------ Source text ------
# 📊 EDA: PepsiCo Sales and Product Data

This notebook explores two datasets:
- `PEP_stock_data.csv`: Historical PepsiCo stock prices
- `pepsico_products.csv`: Metadata on PepsiCo’s product portfolio

We will:
- Load the datasets
- Examine structure, datatypes, and missing values
- Visualize basic distributions and relationships
- Prepare insights for cleaning and modeling

In [None]:
# Imports
import pandas as pd
import matplotlib.pyplot as plt
import seaborn as sns
import numpy as np
import os

# Configure settings
pd.set_option('display.max_columns', 100)
sns.set(style='whitegrid')

In [None]:
# Load datasets
stock_path = '../data/raw/PEP_stock_data.csv'
product_path = '../data/raw/pepsico_products.csv'

df_stock = pd.read_csv(stock_path)
df_products = pd.read_csv(product_path)

# Preview
df_stock.head()

In [None]:
# Inspect stock data
df_stock.info()
df_stock.describe()

In [None]:
# Check nulls and ranges
df_stock.isnull().sum()

In [None]:
# Time range of stock dataset
df_stock['Date'] = pd.to_datetime(df_stock['Date'])
------ Information supplied ------
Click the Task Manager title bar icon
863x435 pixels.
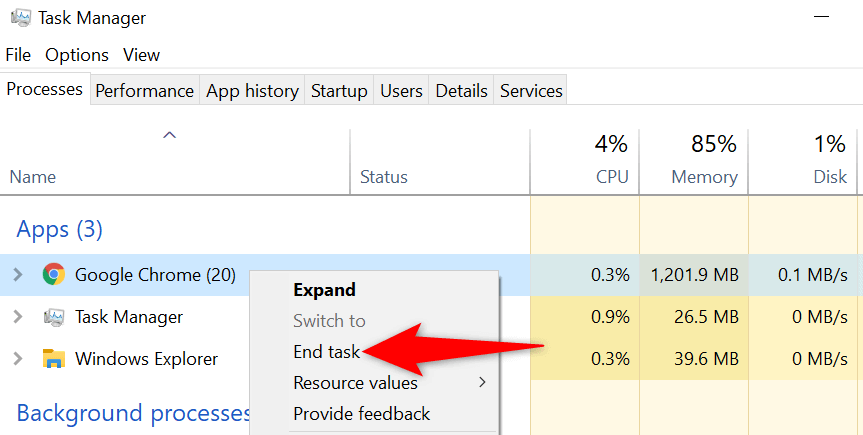click(x=20, y=18)
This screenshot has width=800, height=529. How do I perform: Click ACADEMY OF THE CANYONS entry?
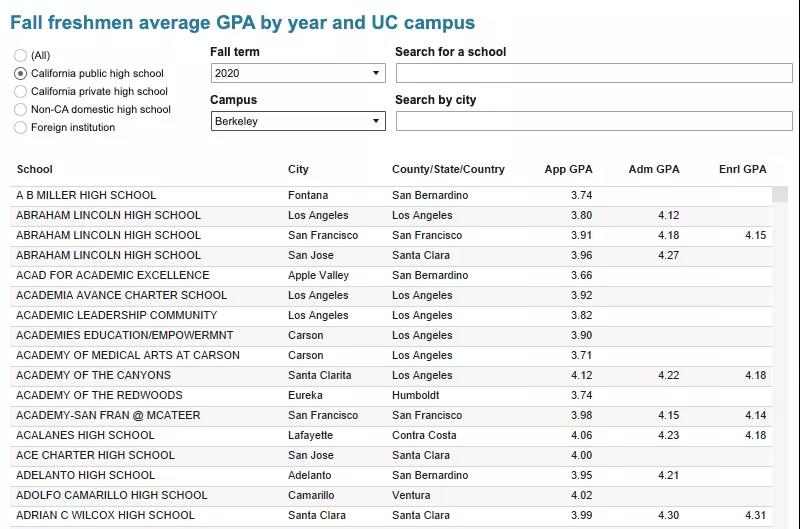[93, 375]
------
Can you continue the PepsiCo sales and product notebook from its last line, picking up after the date conversion of the stock data?

print(f"Earliest date: {df_stock['Date'].min()} | Latest date: {df_stock['Date'].max()}")

In [None]:
# Line plot of closing price
plt.figure(figsize=(12, 4))
sns.lineplot(data=df_stock, x='Date', y='Close')
plt.title('PepsiCo (PEP) Stock Closing Price Over Time')
plt.ylabel('Close Price')
plt.xlabel('Date')
plt.tight_layout()
plt.show()

In [None]:
# Product dataset overview
df_products.head()

In [None]:
# Unique categories, regions, and ownerships
print("Categories:", df_products['Category'].unique())
print("Regions:", df_products['Region Served'].unique())
print("Ownership:", df_products['Ownership'].unique())